Long before corona, my grandmother got very sick and finally decided to be voluntarily euthanised. It got me thinking about how fragile we humans are, and how we, at the same time, want to be in control of our own lives. It was the biggest decision of my grandmother’s life, and it made me respect her strength even more. What are we?, I wondered. Is the body holding us, or are we holding a body? Do we have a soul, or is our belief in one just a trick of the mind; a clever way to maintain the species? Being inside a body is a strange experience.
Your work on show at MAPA called ‘Nervous’ seems to be a result of these questions, correct?
Yeah, with ‘Nervous’ I investigated the inside of me. When you’re nervous, your body experiences this sparkle, this shot of adrenaline. When I’m nervous, I cannot eat, whilst it makes other people start eating, gives them this chewing sensation in their body. I felt that sparkly nervous feeling a lot during the pandemic.
I went inside myself and envisioned this internal space and wondered what this world would look like as a landscape. I always notice what I’m feeling. It can be an inconvenience, but it’s a great resource for my art.
Your other works on show with MAPA, ‘Escalators’ and ‘In transit’, explore outside spaces. What inspired you to create these?
Being the sensitive person I am, I may have these temporary colour obsessions. Right now, I’m in a pink and purple phase.
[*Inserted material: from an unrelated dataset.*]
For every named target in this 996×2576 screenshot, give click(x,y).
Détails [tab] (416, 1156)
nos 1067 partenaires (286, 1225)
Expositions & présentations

At the time of ‘Escalators’ I’d been obsessing over neon green. I was weaving green fibres, creating shapes that felt radio-active and created an alienesque atmosphere. Then, a friend of mine who’s at film school showed me a picture she’d taken of a metro station with a 35 mm analogue camera. It spoke to me. I’m a big fan of analogue pictures, their physicality creates more of a lasting memory. I liked the atmosphere of the escalator scenes and investigated how the green colour would work in that place.
What other things inspire you? Do you draw from memory, or mostly get inspired through other people’s works?
I get shower-thoughts, for sure! A spark of inspiration. Being in a social environment can speed up my thinking process too. ‘What if you try out pouring wax on this?’ a teacher proposed to me, and then I went and dipped my paintings in wax. I’m not sure it’s the works of others that inspire me. It’s mostly what they have to say about them that can intrigue me. That’s why I like watching ‘the making of’ of movies, I find them more interesting than the film sometimes. I love learning about how they created a certain fantasy world. I watched ‘the making of’ of Alien, and of The Dark Crystal by Jim Henson (1982). It’s a full thirty minutes during which they show how they made the plants in the background. I couldn’t stop staring at this one flower they talked about for ages.
If you could design your dream studio for after graduation, and it could be anywhere, what would it look like?
The first country that pops up in my mind is Norway. I went there a few years ago and found myself standing somewhere looking at some rocks, and finding it so beautiful I cried. The air was so clean, the water super clear. There’s a dark, cloudy sky. I felt at home.
I don’t like summer. When autumn and winter comes in I get happy. Everything dark and gloomy brightens me.
The cosiness, the warmth you have to look for. So if I could, I’d have that studio in the middle of nowhere. Near a lake, near the mountains. I’d light a candle. Might be too impractical. I’d also love to just do a residency in Scotland or Norway, to have that environmental experience.